Text provided
*** Begin section ***

The Foundation for Attachment Repair: The 3 Pillars
The Ideal Parent Figures (IPF) Protocol (aka: IPF Meditation) is one of the 3 pillars of attachment repair, used to heal attachment wounds — as described by Harvard psychologists David S. Elliott and Daniel P. Brown in the textbook Attachment Disturbances in Adults: Treatment for Comprehensive Repair.
Pillar 1 employs a conversational guided meditation — a back-and-forth collaboration between the participant and therapist — as the participant deeply relaxes, imagining themselves as a young child having vivid, nurturing experiences with ideal parent figures that embody the ten ingredients of attachment security, and respond according to the participants attachment needs.
Pillar 2 develops the participants Metacognition or Mentalizing capacity (similar to Vipassana Meditation), and Pillar 3 provides a practical understanding of the nature of collaborative and secure relationships. The three approaches weave together in each session, with an early emphasis on collaboration.

*** End section ***

Recorded data
*** Begin section ***

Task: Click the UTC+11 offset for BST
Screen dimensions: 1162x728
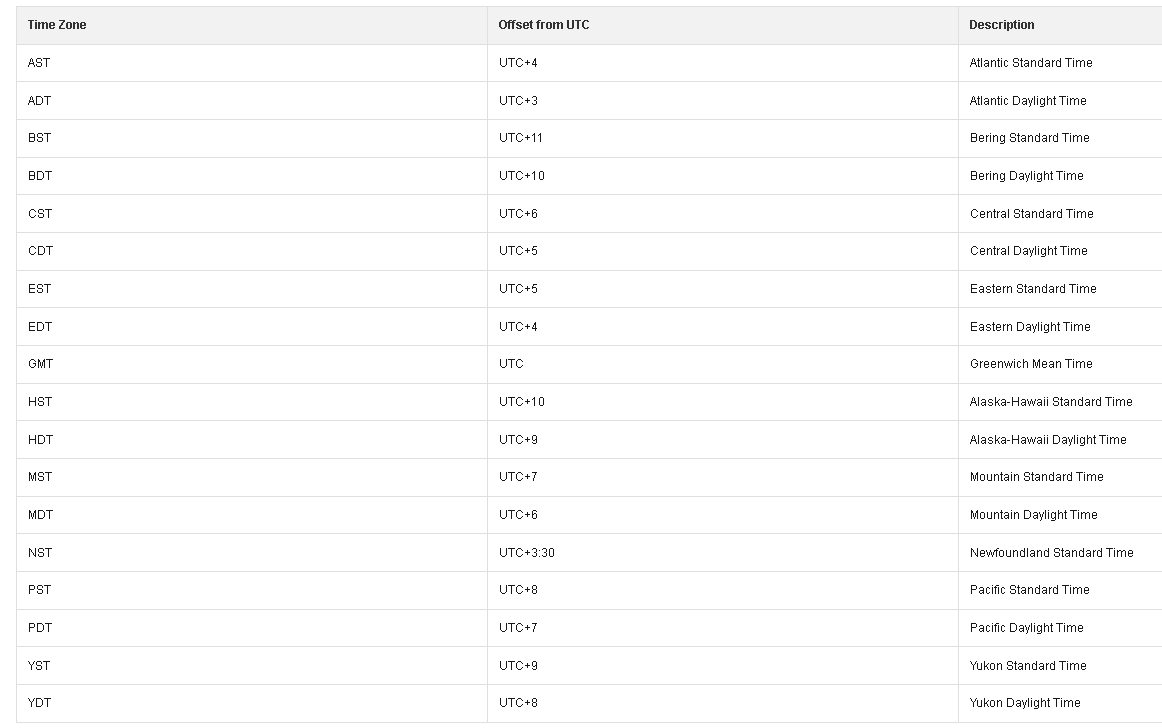Action: [x=520, y=138]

*** End section ***

Exercise requirements
- 1) From the passage on attachment repair, list each of the three pillars together with what it provides or develops.
- 2) Write the next part of the passage on attachment repair, starting after its final sentence.

Exercise results
- 1)
- Pillar 1: a conversational guided meditation. It is a back-and-forth collaboration between participant and therapist in which the deeply relaxed participant imagines being a young child who has vivid, nurturing experiences with ideal parent figures.
- Pillar 2: development of the participant's metacognition or mentalizing capacity.
- Pillar 3: a practical understanding of the nature of collaborative and secure relationships.

- 2)
Early research shows a shift into attachment security after 35-50 hours of IPF Meditation with a provider who shares session recordings for between-visit listening. Attachment Security was measured using the AAI (Adult Attachment Inventory).
Therapeutic models are considered effective with a treatment effect size of 0.8. The treatment effect size of IPF guided-meditation is 6.23 (Cohen).

The Three Pillars Model
Comprehensive education on the model that heals anxious-proccupied, dismissing, and disorganized attachment is available within the 2016 textbook by Daniel P. Brown and David S. Elliott, Attachment Disturbances in Adults: Treatment for Comprehensive Repair (752 pages)
01.
IPFP Meditation
Imagine feeling yourself as a young child and engaging with ideal parent figures (IPFs) who are securely attached.
02.
Metacognition
Enhance Metacognition and Mentalizing. (Similar to Mindfulness Meditation.)
03.
Collaboration
Focus on collaborative verbal and non-verbal communication to promote secure attachment.
More Effective
Avoids Trauma Processing
The 3 Pillars Model sometimes resolves trauma without processing it — a gift because “trauma processing” can re-traumatize those with disorganized attachment.
Resolves Insecurity
Along with supporting a move into secure attachment (as measured by the AAI), the model can be used prior to trauma processing to resolve attachment insecurity.